Textauszug:
======

Lahr Ein Abend mit viel Humor und Zeitkritik aus Sachsen

Joachim Zawischa war im Stiftsschaffneikeller. Foto: Künstle

Lahr - Joachim Zawischa ist gelernter Theologe und klassischer Späteinsteiger in Sachen Kabarett. Sein satirisches Motto lautet "Vorn ist Hinten", sein Programm kokettiert aber längst nicht nur mit dem alltäglich Absurden. In Lahr präsentierte er sich auch als Liedermacher und Plauderer mit sächsischem Zungenschlag. Der 2015 mit dem Dresdner-Satire-Preis ausgezeichnete Wahlhamburger macht es dem Publikum nicht ganz leicht. Sein Tonfall ist gediegen, sein Rhythmus gewöhnungsbedürftig, vor allem dann, wenn er das Pferd getreu seines satirischen Mottos wieder einmal von hinten aufzäumt. Wenn er dann noch ins Sächsische zurückfällt, grinsen Erich Honecker und der real existierende Sozialismus der früheren DDR frech um die Ecke.

======

Erfasste Daten:
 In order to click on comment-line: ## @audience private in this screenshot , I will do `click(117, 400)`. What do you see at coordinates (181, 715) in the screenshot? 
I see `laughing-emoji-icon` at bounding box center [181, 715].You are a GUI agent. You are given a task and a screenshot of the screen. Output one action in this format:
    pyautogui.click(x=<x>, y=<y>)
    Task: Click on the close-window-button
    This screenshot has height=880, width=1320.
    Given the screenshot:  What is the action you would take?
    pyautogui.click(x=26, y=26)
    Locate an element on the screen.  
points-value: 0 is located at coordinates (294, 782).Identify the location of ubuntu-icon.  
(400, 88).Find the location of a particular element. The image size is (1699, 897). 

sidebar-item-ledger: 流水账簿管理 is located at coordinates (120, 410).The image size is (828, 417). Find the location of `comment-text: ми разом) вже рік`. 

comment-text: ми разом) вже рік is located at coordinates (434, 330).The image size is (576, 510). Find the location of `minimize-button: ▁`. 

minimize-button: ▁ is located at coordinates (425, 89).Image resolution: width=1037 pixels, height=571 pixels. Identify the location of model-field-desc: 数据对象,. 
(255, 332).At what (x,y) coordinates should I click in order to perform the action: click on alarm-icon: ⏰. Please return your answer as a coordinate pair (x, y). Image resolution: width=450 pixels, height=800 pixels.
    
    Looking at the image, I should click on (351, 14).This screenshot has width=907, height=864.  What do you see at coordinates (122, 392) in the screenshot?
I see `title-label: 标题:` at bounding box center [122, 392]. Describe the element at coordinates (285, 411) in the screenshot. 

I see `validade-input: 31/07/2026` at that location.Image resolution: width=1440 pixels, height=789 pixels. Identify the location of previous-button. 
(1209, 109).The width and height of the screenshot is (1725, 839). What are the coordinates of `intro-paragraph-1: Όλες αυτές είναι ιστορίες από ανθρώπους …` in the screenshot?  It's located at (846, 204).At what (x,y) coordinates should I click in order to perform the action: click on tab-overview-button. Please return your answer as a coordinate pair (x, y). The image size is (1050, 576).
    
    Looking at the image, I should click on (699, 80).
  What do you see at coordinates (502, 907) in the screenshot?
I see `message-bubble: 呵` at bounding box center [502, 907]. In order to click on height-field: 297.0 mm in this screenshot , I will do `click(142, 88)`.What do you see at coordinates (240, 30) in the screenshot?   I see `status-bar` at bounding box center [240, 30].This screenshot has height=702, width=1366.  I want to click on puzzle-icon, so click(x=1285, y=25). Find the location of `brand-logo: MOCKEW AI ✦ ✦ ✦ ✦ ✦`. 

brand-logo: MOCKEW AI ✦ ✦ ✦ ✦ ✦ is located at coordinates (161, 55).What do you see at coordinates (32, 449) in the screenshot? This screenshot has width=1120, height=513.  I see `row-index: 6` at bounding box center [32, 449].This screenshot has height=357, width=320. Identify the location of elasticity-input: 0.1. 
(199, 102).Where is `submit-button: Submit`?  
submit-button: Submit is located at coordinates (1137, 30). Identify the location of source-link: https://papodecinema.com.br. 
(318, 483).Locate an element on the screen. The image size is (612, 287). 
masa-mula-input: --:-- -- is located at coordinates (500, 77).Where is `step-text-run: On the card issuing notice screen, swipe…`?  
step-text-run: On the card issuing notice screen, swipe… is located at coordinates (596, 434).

======

Ziel der Übung: Welchen Preis erhielt Joachim Zawischa laut dem Textauszug im Jahr 2015? Stützen Sie sich ausschließlich auf den Textauszug.

Die Antwort: Den Dresdner-Satire-Preis.